今回の件はそれほどまでに危険だし、どんな答えが得られたとしても、きっと痛みを伴うことになる。
「…………」
だからこそ……か。
「どうしましたか、神官オース。何か言いたげですが」
「……僕が行きましょうか?」
神官としては並程度でも、この場合はある程度無理が利く、と言う部分のほうが重要だし、それは『神出鬼没』を持つ神殿長か、『転』ができる僕だけになる。
そして神殿長が直接動ける状況では無いのは言うまでも無い。神殿長には色々な処理をしてもらわなければならないからだ。

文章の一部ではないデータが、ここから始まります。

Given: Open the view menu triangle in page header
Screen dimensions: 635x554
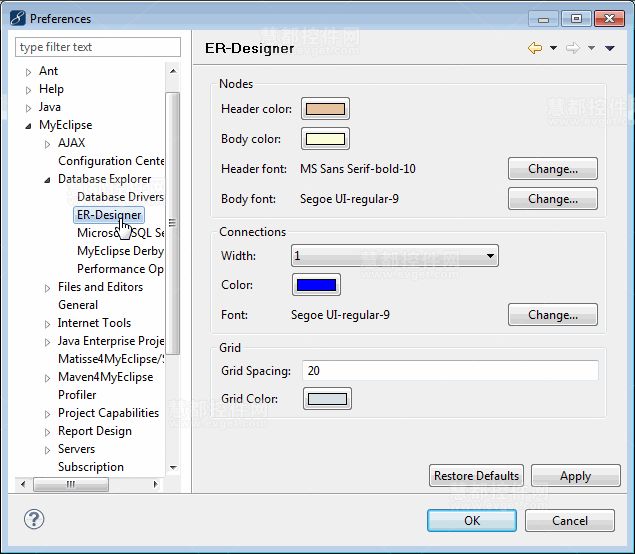Looking at the screenshot, I should click(610, 48).
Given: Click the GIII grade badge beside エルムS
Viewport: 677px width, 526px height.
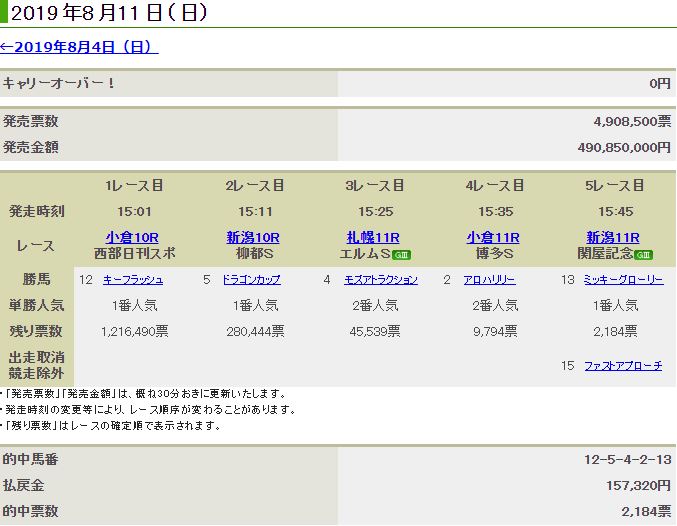Looking at the screenshot, I should click(x=402, y=254).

神殿長もその結論は出していたのだろう。神殿長は即答を避け、視線をそらした。
「いくつか問題もありますけど、表向き僕は『長期休暇』でお休み中ですから、動きやすいですし」
「……あまりあなたには無理をさせたくないのですが、確かに都合がいいのは神官オース、あなたしか居ませんね。今回の件、現地調査をお願いします」
「了解しました。神官エドウィン、僕が居ない間大変だとは思いますが」
「いや、こっちの事は気にしないでくれ。そっちのほうが大変だろうからな」
ありがとう、と僕は頭を下げた。
「他になければ、神殿長。ちょっと急ぎで僕はカンティタに向かいますが」
「馬車を用意しますか?」
「いえ、空を飛ぶので不要です。むしろ連絡の便、どうにかなりません?」
「なら、鳥を用意しておきます。最初の一度はこちらから飛ばします」
それなら良いか。
もちろん僕は毎晩帰ってくるので、実際の報告はそこで行うんだけど、建前と言うものはあって困るものではない。
「わかりました」
「神官オース。可能な限り急いでください。しかし、危険だと判断したら、即座に切り上げてくださいね。今回の件、かなりの大事件である事も緊急事態である事も、それは事実ですけれど、あなたと引き代えてまで終息させるものでもありませんから」
神殿長の念を押すような言葉に、僕は苦笑しながら答えた。
「ええ。その時はさっさと帰ります。僕も生きてたいですからね」
こぼれ話:
カンタイは元々冒険者ギルドの中の派閥のようなものでした。
が、力を付け過ぎた派閥は、いつしか独立してしまったと。こぼれ話に書くようなことでも無いなこれ……。